Ainsi va toute capitalisation, elle détruit l’air que l’on respire, pollue l’eau que l’on boit. Les femmes séduites par l’alliance de puissance et de vulnérabilité cèdent à l’enthousiasme du menteur qui leur promet des fictions adéquates : mariage, déménagement, famille. Tout ce qui est promis par l’amour investi socialement. Céder n’est pas consentir. Il est poignant de lire toutes ces femmes qui vont être seules, de leur ventre gros, seules, de leurs cuisses à l’accouchement, seules de ces nuits sans sommeil, l’enfant contre elle signant cette solitude comme une honte irréversible.

L’on souhaite qu’elles ne puissent nier que c’est d’amour que leur enfant est né, mais comment expliquer que cet amour est pour partie un drame et pour l’autre une comédie ?

« Je me sens moins seule depuis que je suis seule. »

Sonia Kronlund

Sonia Kronlund trouve alors dans cette enquête, la résonnance contemporaine qui l’amène vers sa propre libération, je l’ai écrit mille fois, l’émancipation ne peut venir que de soi. Inspirée par le féminisme contemporain et ce chemin d’enquête, elle choisit sa solitude.
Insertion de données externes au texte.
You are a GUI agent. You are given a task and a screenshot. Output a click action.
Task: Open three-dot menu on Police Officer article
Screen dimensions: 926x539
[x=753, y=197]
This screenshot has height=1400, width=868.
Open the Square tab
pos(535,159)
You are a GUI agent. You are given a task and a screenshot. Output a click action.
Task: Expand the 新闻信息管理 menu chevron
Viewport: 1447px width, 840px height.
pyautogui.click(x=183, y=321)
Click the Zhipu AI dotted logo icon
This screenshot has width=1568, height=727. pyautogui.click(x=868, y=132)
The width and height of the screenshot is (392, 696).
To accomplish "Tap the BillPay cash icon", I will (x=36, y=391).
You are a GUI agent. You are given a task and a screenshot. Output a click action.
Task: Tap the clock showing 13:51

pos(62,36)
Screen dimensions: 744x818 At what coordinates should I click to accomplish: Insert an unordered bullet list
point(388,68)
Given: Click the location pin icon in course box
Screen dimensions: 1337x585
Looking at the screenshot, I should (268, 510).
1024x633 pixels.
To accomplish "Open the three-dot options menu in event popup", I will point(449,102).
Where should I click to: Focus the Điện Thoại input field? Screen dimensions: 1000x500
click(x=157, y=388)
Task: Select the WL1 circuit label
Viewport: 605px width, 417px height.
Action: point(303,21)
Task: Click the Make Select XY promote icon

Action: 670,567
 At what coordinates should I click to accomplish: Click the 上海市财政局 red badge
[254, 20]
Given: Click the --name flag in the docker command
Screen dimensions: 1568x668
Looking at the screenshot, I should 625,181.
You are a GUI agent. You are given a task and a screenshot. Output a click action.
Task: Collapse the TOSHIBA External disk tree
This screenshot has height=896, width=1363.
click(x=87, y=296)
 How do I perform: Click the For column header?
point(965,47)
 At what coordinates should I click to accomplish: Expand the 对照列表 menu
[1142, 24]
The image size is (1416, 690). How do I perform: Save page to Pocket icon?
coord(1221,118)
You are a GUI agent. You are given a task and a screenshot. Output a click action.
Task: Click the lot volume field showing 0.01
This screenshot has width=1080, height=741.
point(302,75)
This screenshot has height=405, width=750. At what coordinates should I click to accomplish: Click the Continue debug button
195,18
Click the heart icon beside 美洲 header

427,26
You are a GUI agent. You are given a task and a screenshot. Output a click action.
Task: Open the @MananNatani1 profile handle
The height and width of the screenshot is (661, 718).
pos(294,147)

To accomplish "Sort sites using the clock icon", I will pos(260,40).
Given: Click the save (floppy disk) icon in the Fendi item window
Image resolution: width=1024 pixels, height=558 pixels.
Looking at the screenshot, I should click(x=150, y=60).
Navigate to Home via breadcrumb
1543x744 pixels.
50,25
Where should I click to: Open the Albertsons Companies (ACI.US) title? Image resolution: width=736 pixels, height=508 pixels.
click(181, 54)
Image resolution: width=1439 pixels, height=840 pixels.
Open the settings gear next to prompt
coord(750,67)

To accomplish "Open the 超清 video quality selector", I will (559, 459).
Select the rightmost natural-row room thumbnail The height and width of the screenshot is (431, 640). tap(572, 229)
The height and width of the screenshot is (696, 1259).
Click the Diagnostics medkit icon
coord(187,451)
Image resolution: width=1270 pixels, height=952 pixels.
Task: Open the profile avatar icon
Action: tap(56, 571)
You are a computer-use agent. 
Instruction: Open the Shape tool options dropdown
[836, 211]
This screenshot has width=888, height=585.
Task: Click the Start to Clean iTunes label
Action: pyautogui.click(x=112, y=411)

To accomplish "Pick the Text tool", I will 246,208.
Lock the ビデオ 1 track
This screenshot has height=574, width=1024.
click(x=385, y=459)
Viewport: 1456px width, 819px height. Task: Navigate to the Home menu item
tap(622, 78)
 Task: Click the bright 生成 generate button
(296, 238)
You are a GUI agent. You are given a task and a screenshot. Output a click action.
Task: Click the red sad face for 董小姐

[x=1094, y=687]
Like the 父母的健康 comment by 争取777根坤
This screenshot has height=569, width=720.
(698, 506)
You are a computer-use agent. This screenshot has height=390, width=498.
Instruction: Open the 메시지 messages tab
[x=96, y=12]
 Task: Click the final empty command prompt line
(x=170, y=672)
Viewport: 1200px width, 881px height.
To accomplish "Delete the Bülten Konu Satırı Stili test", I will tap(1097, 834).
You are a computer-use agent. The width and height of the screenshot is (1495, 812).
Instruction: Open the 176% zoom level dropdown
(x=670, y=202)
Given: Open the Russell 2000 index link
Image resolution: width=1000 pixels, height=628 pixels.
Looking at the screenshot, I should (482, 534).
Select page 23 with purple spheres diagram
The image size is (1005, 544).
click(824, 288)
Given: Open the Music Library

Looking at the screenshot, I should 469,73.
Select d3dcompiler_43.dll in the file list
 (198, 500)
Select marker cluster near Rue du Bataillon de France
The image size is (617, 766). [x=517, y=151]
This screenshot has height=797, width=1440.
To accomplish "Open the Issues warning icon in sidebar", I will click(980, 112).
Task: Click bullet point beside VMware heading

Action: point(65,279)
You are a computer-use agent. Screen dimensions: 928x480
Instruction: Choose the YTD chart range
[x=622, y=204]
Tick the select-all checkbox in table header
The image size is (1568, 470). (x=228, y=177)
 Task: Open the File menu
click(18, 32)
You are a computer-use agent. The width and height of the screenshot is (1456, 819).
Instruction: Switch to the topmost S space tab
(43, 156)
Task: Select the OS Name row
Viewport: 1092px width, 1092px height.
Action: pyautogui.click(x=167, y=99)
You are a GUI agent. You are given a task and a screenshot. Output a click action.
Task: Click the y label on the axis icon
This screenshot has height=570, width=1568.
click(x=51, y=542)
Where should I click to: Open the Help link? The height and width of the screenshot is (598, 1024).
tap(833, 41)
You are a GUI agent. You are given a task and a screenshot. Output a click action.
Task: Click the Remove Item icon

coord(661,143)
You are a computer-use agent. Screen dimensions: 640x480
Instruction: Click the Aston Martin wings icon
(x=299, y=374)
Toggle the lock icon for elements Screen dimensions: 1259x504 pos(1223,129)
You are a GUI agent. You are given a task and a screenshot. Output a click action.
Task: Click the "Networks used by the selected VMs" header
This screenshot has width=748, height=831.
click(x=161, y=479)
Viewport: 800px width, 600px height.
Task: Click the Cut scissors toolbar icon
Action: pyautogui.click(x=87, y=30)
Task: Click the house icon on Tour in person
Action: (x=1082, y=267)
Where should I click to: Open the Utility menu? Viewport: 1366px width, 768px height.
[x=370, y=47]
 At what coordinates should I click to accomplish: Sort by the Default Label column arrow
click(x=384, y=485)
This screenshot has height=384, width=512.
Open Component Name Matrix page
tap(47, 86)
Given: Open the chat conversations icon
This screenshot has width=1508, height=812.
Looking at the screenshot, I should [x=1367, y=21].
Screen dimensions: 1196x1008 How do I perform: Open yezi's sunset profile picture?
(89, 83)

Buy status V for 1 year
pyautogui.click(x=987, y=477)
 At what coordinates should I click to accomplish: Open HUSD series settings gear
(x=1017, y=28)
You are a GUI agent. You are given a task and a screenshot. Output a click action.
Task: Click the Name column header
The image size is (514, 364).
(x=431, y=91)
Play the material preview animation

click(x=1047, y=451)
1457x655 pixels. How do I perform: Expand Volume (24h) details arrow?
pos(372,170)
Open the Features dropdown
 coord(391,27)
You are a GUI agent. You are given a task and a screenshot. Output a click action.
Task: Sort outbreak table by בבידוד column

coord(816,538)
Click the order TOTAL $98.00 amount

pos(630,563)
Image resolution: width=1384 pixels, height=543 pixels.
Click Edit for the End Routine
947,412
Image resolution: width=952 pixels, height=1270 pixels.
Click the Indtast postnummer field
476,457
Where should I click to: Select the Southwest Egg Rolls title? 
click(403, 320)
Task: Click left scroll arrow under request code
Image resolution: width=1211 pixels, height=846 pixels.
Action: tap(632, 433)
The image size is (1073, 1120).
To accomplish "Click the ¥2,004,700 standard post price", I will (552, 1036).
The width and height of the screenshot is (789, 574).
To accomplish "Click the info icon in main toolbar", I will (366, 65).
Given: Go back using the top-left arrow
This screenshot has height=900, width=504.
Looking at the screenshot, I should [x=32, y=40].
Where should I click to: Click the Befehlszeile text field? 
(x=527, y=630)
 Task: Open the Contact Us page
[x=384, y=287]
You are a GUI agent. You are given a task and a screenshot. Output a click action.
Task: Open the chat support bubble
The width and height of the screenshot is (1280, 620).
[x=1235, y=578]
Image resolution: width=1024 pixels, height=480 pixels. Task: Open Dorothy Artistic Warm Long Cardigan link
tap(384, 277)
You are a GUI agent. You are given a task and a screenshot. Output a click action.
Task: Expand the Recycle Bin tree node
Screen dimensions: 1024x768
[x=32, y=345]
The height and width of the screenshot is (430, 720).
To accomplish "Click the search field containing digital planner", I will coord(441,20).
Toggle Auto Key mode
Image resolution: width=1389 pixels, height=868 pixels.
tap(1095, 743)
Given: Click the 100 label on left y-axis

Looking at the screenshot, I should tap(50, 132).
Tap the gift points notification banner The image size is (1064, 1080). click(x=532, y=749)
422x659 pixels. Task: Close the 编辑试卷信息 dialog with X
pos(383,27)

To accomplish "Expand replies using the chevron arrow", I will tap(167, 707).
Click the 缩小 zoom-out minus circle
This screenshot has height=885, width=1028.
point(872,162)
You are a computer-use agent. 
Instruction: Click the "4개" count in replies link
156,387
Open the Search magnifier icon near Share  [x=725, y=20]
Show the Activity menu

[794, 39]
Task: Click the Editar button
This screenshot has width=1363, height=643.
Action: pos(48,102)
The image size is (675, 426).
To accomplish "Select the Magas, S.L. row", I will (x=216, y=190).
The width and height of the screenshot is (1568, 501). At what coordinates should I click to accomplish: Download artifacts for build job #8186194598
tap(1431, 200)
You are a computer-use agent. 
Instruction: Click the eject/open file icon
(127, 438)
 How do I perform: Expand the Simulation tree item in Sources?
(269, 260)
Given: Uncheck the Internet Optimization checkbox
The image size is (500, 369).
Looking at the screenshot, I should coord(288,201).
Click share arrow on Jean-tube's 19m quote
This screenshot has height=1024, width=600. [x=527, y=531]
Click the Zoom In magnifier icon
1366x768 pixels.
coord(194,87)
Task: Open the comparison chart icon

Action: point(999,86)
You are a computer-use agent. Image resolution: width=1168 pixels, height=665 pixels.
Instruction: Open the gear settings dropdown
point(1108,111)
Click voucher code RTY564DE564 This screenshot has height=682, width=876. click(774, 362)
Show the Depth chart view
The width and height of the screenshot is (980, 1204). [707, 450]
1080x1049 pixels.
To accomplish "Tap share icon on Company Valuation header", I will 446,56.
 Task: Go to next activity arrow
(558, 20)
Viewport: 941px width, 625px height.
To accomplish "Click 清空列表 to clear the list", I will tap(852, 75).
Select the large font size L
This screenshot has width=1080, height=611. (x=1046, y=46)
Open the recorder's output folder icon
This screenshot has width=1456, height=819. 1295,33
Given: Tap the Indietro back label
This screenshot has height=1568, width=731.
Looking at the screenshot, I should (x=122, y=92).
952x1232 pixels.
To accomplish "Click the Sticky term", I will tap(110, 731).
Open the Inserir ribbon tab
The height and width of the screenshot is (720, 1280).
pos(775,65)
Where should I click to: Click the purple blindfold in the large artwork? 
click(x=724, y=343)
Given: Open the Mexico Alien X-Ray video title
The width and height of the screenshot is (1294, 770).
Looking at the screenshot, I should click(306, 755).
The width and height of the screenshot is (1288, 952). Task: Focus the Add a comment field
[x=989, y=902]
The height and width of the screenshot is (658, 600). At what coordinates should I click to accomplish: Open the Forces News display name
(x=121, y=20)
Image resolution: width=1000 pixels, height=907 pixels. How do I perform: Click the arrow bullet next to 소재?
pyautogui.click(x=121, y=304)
Cette prise de pouvoir sur soi empêche l’emprise et son enquête l’amène à jouer un rôle aussi, à mentir, à revêtir des identités tronquées ou masquées pour en savoir davantage, même si la morale vient grignoter sa probité journalistique.

Ainsi s’opère la transformation de l’objet dominé en sujet (se) dominant, en dominée émancipée, elle affirme sa victoire sur la force qui lui nuisait et sur elle-même, en même temps.